El escenario político giro de forma sorpresiva en el afilado mes de octubre a poner los focos sobre dos hombres prudentes y sobrios que actúan con pies de plomo.
Javier Fernández no da nada por hecho y sabido en el Partido Socialista (PSOE). Camina hacia un Comité Federal envuelto en la bruma.
Mariano Rajoy es prudente también a la orilla de las revelaciones del cabecilla de la trama Gürtel. La corrupción política ha sido demoledora y letal. El Partido Popular (PP) ha pagado ya facturas dolorosas. Asiste ahora al bochorno de heridas que se vuelven a abrir y escuecen.
PP y PSOE tratan de dejar al costado la historia reciente sobre la que los jueces van a decidir.
En un calendario muy apretado, tratando de estar al margen del ruido, Mariano Rajoy está trabajando en las líneas maestras de su posible discurso de investidura que esta vez será conciliador y abierto a vías de entendimiento con propuestas detalladas.
Paralelamente medita sobre su nuevo equipo para un Gobierno en minoría. Se puede avanzar que tendrá un perfil político para una misión de reformas de calado. Hay muchas incógnitas. La principal apunta a si permanecerá José Manuel García-Margallo en otra cartera que no sea la de Exteriores y con altas responsabilidades.
Según informaciones de Hechos de Hoy podría ser incluso vicepresidente político asumiendo todos los desafíos del nuevo modelo territorial.

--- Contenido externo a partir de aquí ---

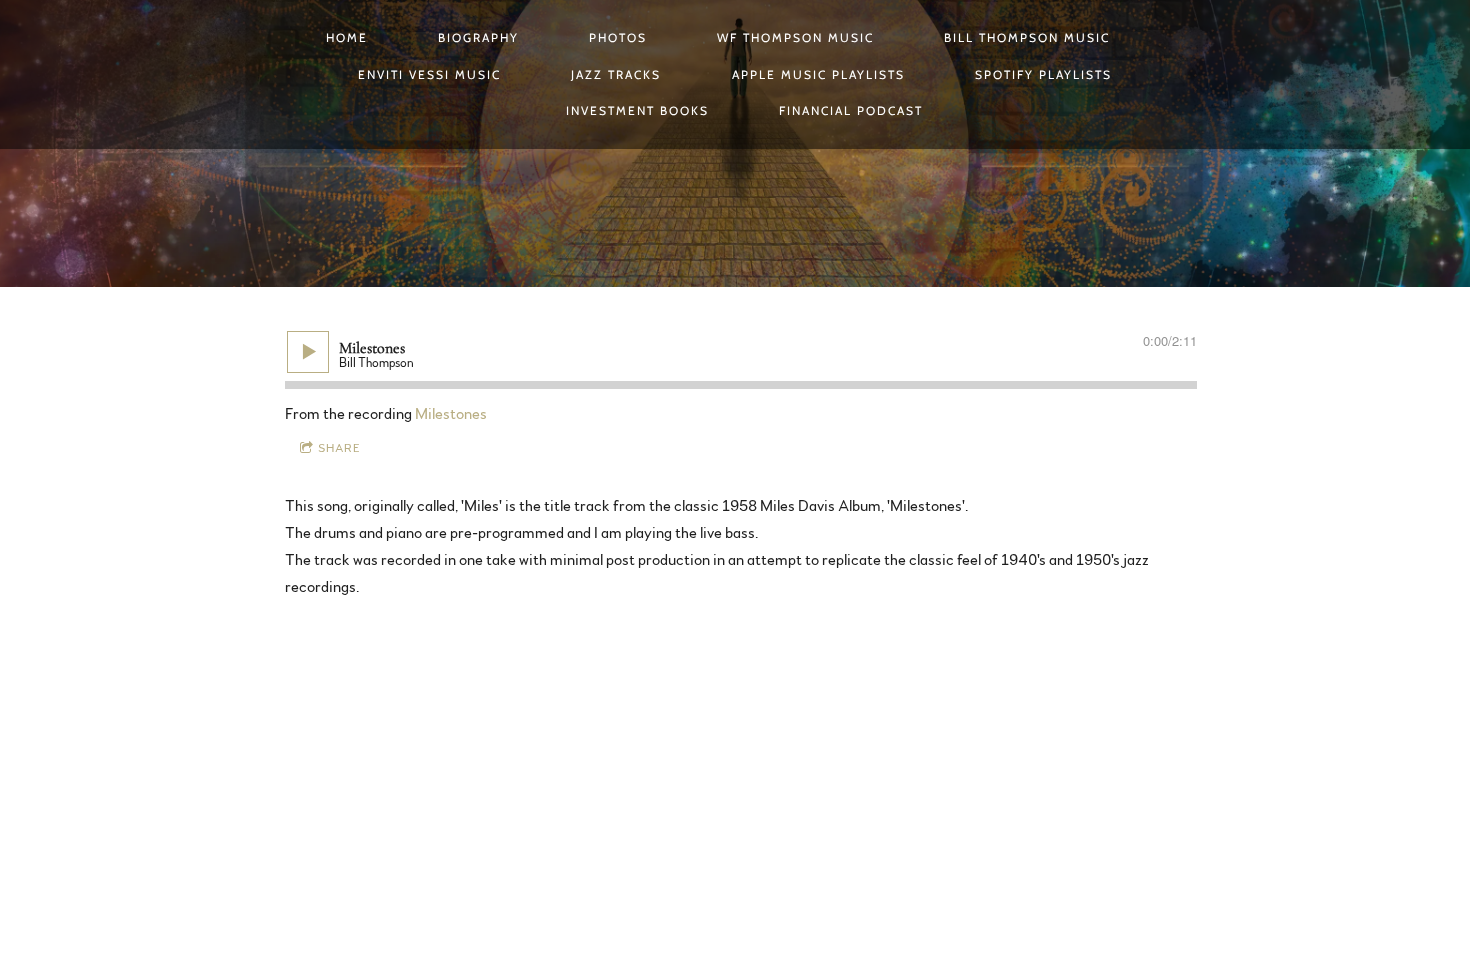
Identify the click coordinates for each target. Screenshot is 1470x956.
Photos (618, 37)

Podría convivir en el mismo equipo con Soraya Sáenz de Santamaría, como portavoz, y con Jorge Moragas al frente de Exteriores.
Mariano Rajoy guarda celosamente las claves de sus próximos pasos. Pero llamó la atención la firmeza con la que José Manuel García-Margallo, en el Foro Cataluña en el diario Expansión, detalló su plan para la revisión del modelo territorial con cuatro claves:
1. Disponer de más ingresos.
2. Reconocimiento de Cataluña como "nación" cultural o histórica (sin que se abra la puerta al derecho a decidir).
3. El uso de las lenguas cooficiales en toda España.
4. Una nueva distribución de competencias.
José Manuel García-Margallo mantiene una comunicación muy estrecha con el rey padre, Juan Carlos I. Ha sido un eficaz ministro de Exteriores junto al Rey Felipe VI. Tiene también excelentes relaciones en Bruselas, con la Comisión Europea, y es un estudioso y defensor de la estabilidad de Alemania con un engrasado, razonable y práctico Estado Federal. ¿Será Margallo la sorpresa del nuevo equipo de Rajoy?